WHAT YOU NEED TO DO: Lines below that include the word "icon" should each be copied.

[Pixel coordinate grounding data]

=== Begin Enclosure ===

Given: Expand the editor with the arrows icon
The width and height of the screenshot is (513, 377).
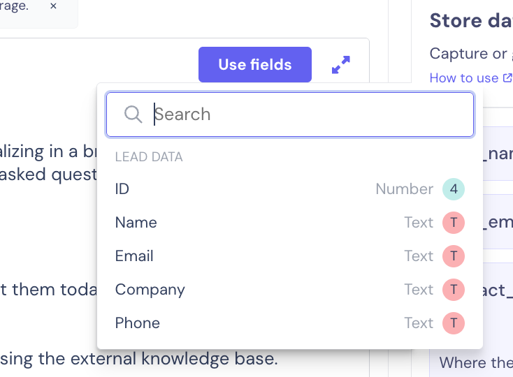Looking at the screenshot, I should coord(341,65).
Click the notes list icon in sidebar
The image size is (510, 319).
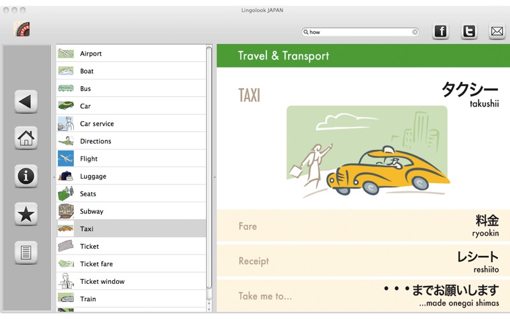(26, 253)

=== End Enclosure ===
=== Begin Enclosure ===

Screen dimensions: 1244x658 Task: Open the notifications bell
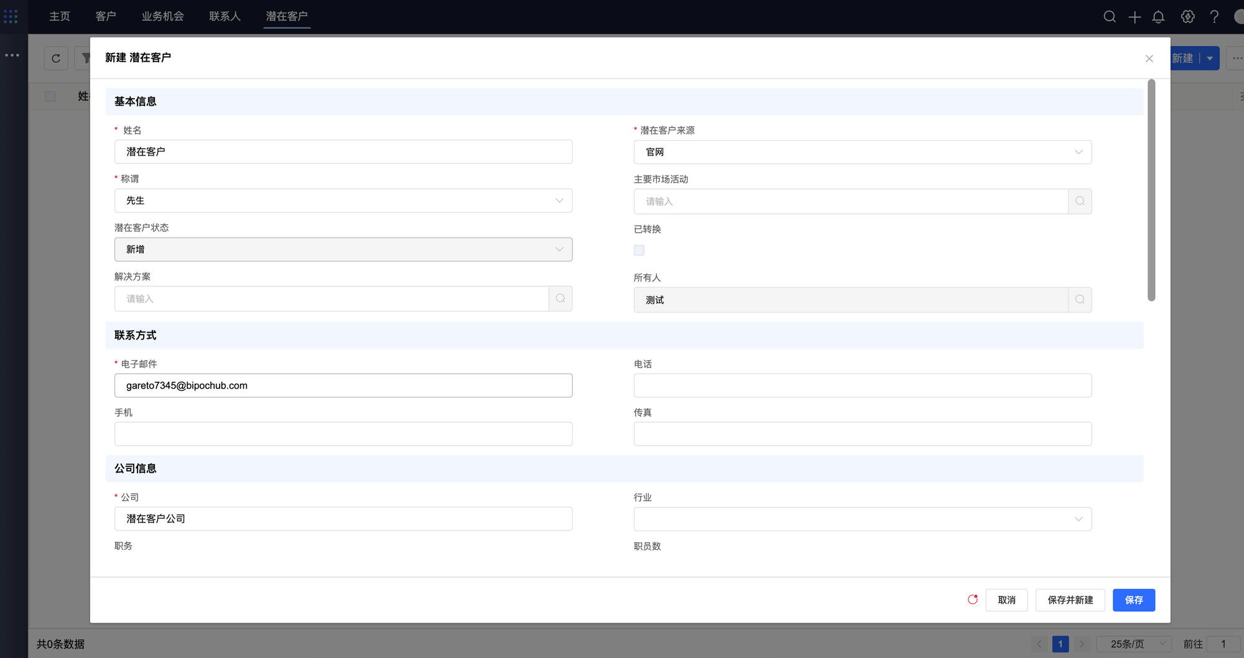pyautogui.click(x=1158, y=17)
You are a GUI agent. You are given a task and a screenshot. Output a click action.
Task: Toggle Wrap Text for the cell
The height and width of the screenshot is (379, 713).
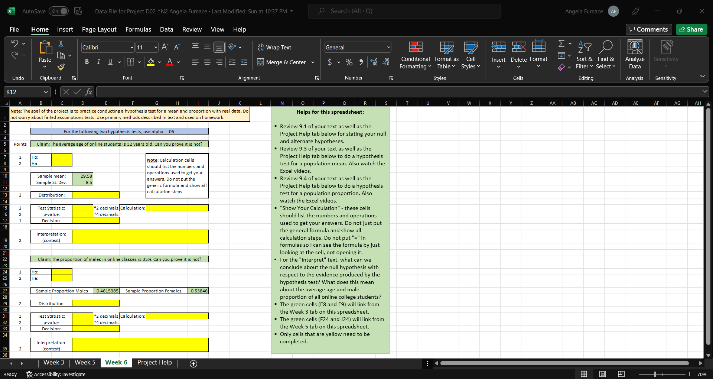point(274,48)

=== End Enclosure ===

FINISHED EXERCISE:
Given: Expand the editor with the arrows icon
Click the notes list icon in sidebar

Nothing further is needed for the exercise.